Randolph was subsequently arrested at a Quik Chek, and Griesemer identified him. Griesemer and another officer subsequently found the handgun along the route Randolph took when he ran from the Thunderbird. The car was impounded, but during a subsequent search, conducted pursuant to a warrant, no additional weapons were found.

Judge Citta credited the officers' testimony and determined that Griesemer had, under the totality of the circumstances, reasonable suspicion that this tan Thunderbird held persons involved in the Jackson shooting. He found that the car matched the description and had only one occupant more than N.S. reported. In addition, the car had turned off the road on which it was traveling as soon as Griesemer followed it.

The judge also found that after Griesemer saw Randolph drop the gun, the officer had additional cause to believe that he was dealing with the persons and the car involved in the shooting. The judge concluded that after seeing the gun and Randolph's flight, Griesemer acted reasonably by looking into the car from the outside for additional weapons or evidence.

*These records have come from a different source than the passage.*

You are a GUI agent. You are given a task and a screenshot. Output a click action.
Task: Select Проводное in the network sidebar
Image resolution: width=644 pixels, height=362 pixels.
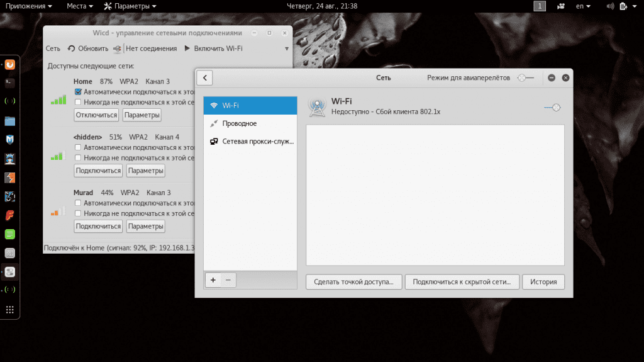(x=239, y=123)

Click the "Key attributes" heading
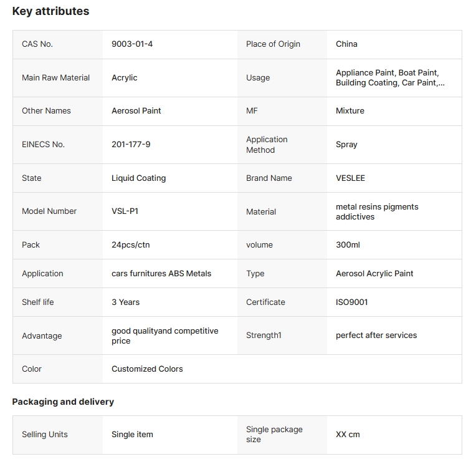click(x=50, y=11)
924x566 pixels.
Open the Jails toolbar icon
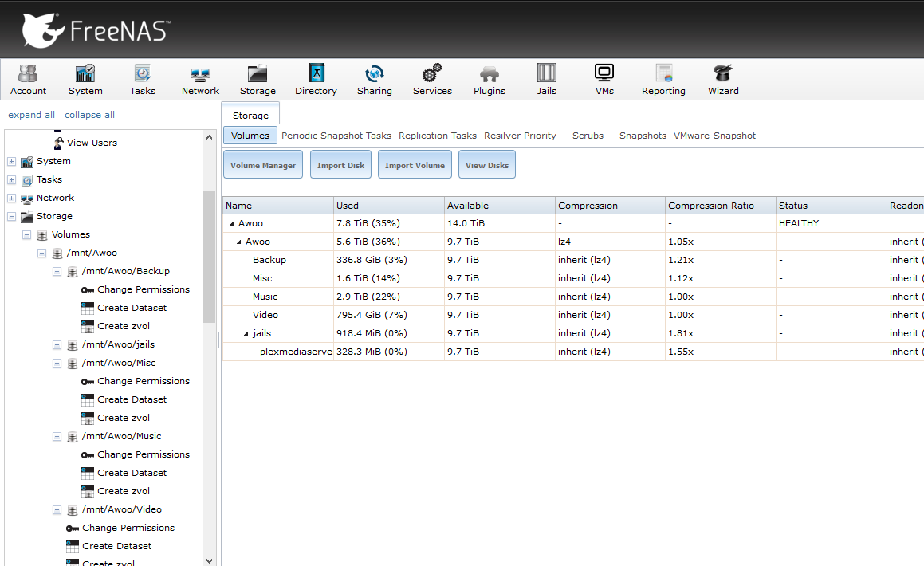click(x=546, y=73)
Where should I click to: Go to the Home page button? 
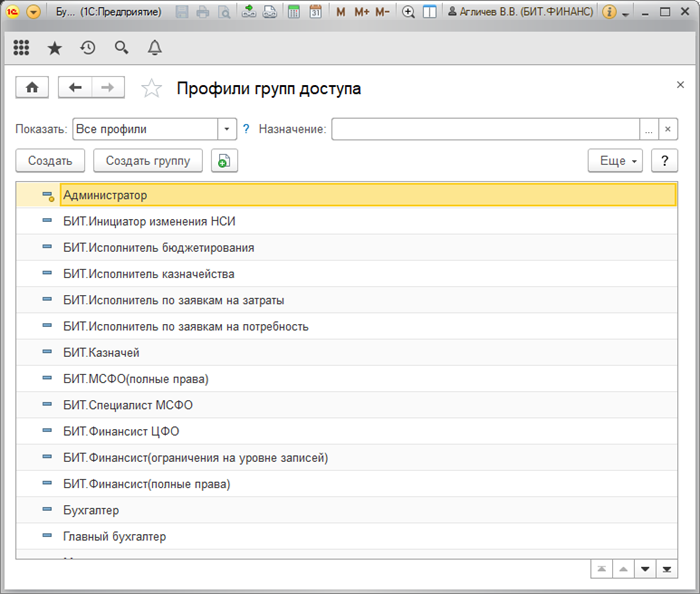[32, 88]
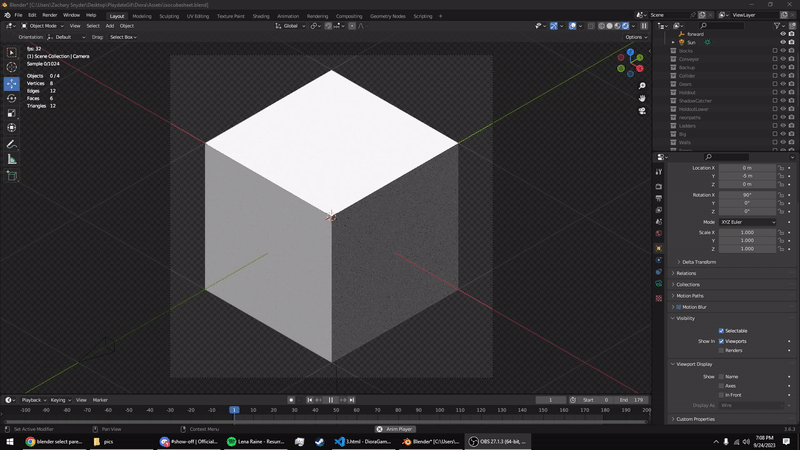Select the Cursor tool
This screenshot has height=450, width=800.
[x=12, y=67]

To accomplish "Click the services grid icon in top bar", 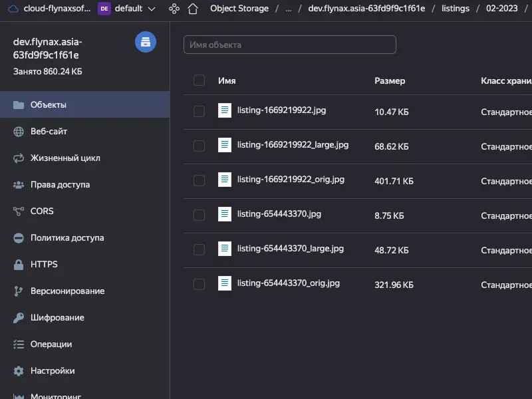I will point(174,9).
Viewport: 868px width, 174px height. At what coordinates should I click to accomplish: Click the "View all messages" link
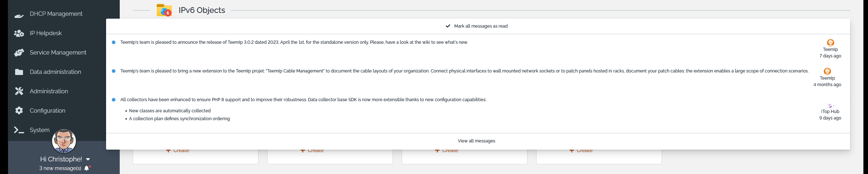click(476, 141)
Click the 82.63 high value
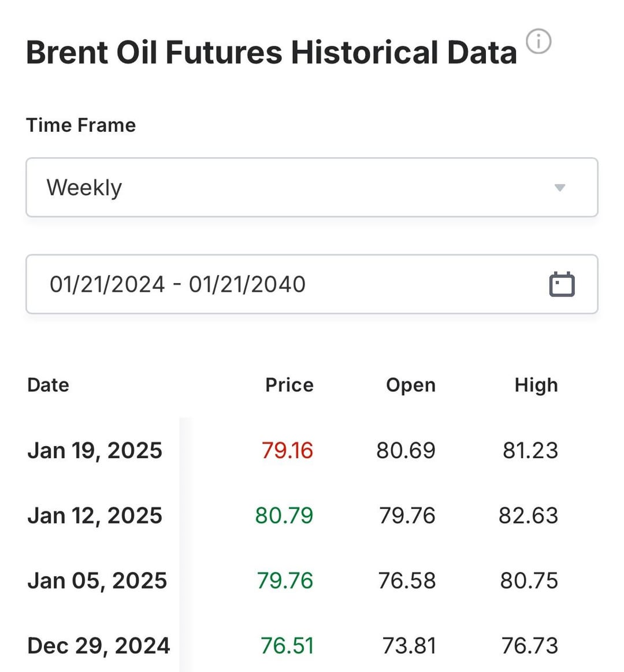The height and width of the screenshot is (672, 624). (529, 515)
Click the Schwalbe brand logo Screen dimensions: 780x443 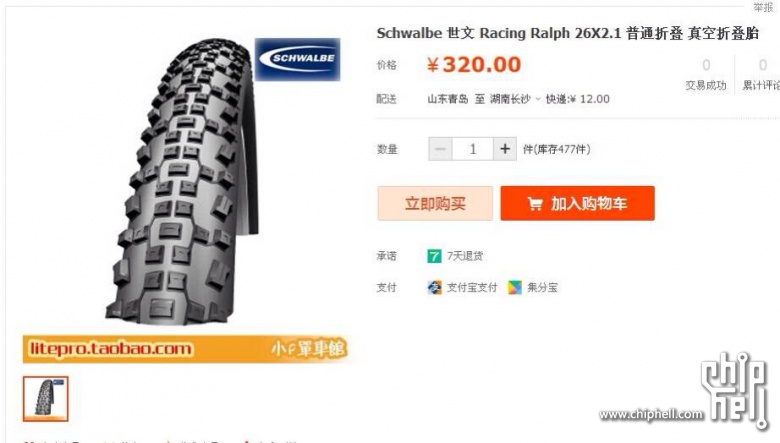297,59
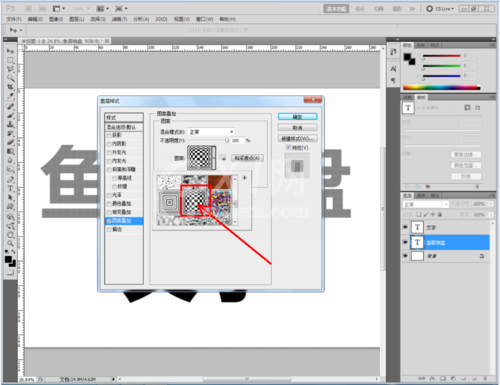Viewport: 500px width, 385px height.
Task: Click the create new preset icon beside pattern
Action: [x=224, y=158]
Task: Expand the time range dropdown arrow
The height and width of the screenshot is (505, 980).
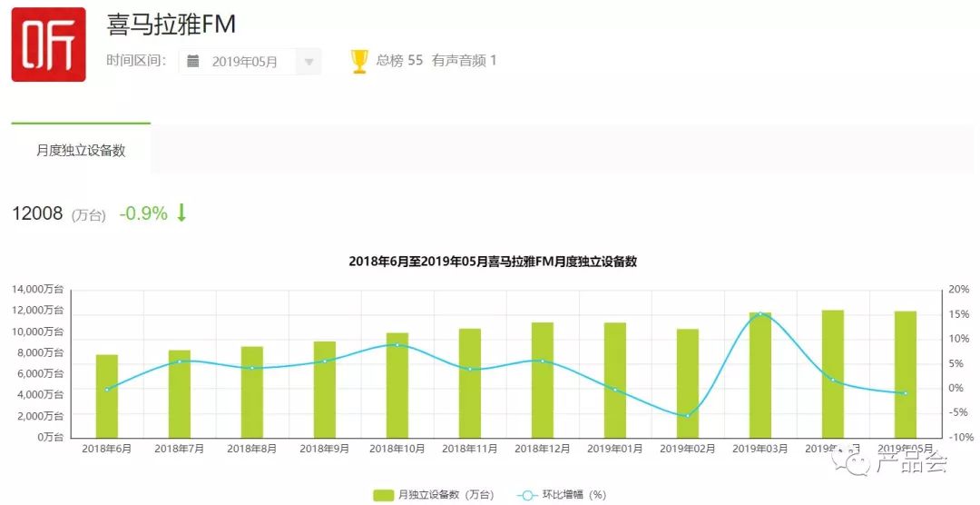Action: coord(309,62)
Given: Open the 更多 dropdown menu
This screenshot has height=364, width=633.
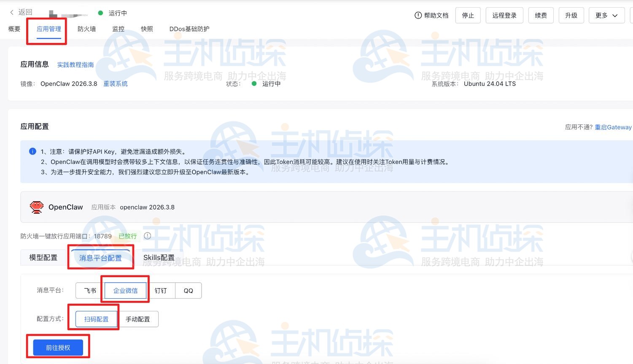Looking at the screenshot, I should (x=606, y=15).
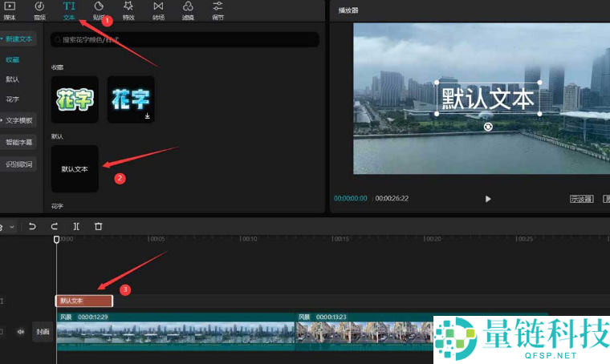Screen dimensions: 610x364
Task: Open the 音频 (Audio) panel icon
Action: pyautogui.click(x=39, y=10)
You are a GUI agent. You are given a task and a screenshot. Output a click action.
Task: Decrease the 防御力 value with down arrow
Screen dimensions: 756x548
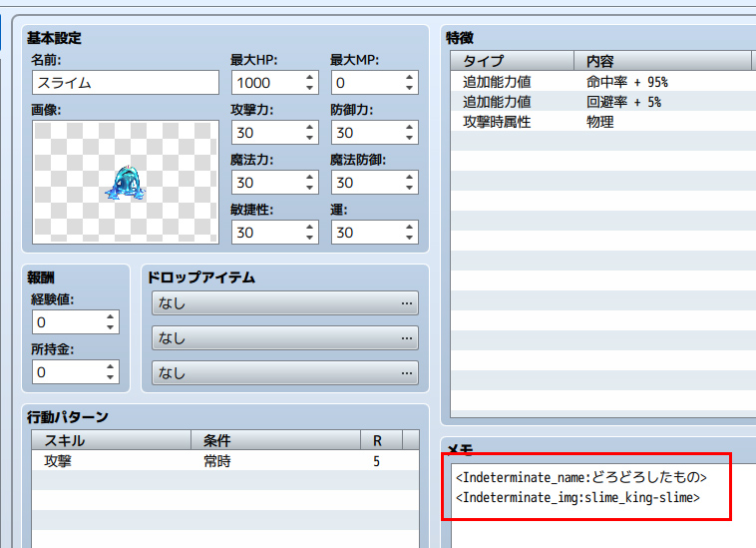(409, 139)
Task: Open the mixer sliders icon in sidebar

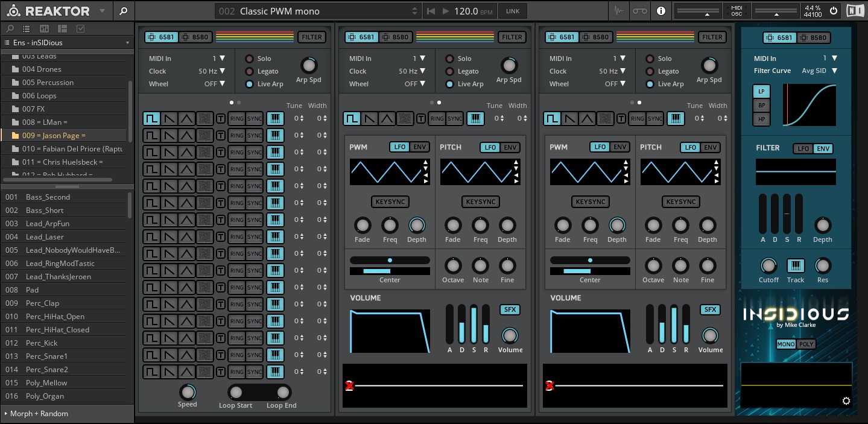Action: click(x=44, y=28)
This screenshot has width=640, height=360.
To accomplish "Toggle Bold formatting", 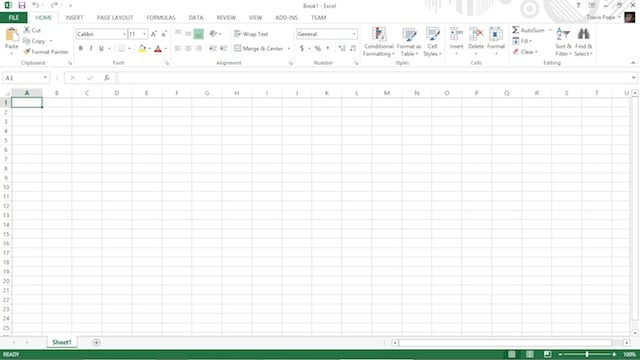I will [81, 49].
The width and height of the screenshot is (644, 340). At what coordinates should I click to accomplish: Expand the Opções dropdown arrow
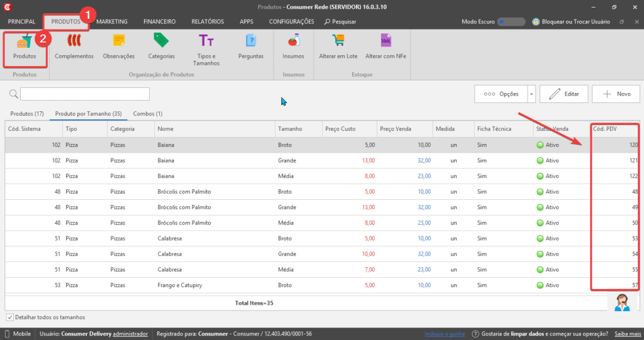pos(531,94)
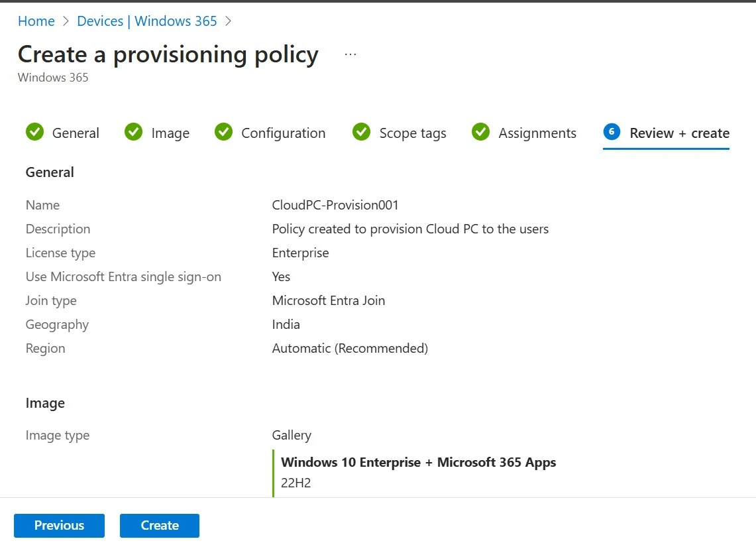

We must uphold Judge Citta's factual findings because they are "supported by sufficient credible evidence in the record." State v. Elders, 192 N.J. 224, 243 (2007) (internal quotations omitted). We accept his conclusions because they are consistent with the controlling legal principles.

An officer may make an investigatory stop when specific and articulable objective facts and the rational inferences they permit "give rise to a reasonable suspicion of criminal activity." State v. Birkenmeier, 185 N.J. 552, 561-62 (2006) (internal quotations omitted); State v. Rodriguez, 172 N.J. 117, 126-27 (2002). "Facts that might seem innocent when viewed in isolation can sustain a finding of reasonable suspicion when considered in the aggregate, so long as the officer maintains an objectively reasonable belief that the collective circumstances are consistent with criminal conduct." State v. Nishina, 175 N.J. 502, 511 (2003).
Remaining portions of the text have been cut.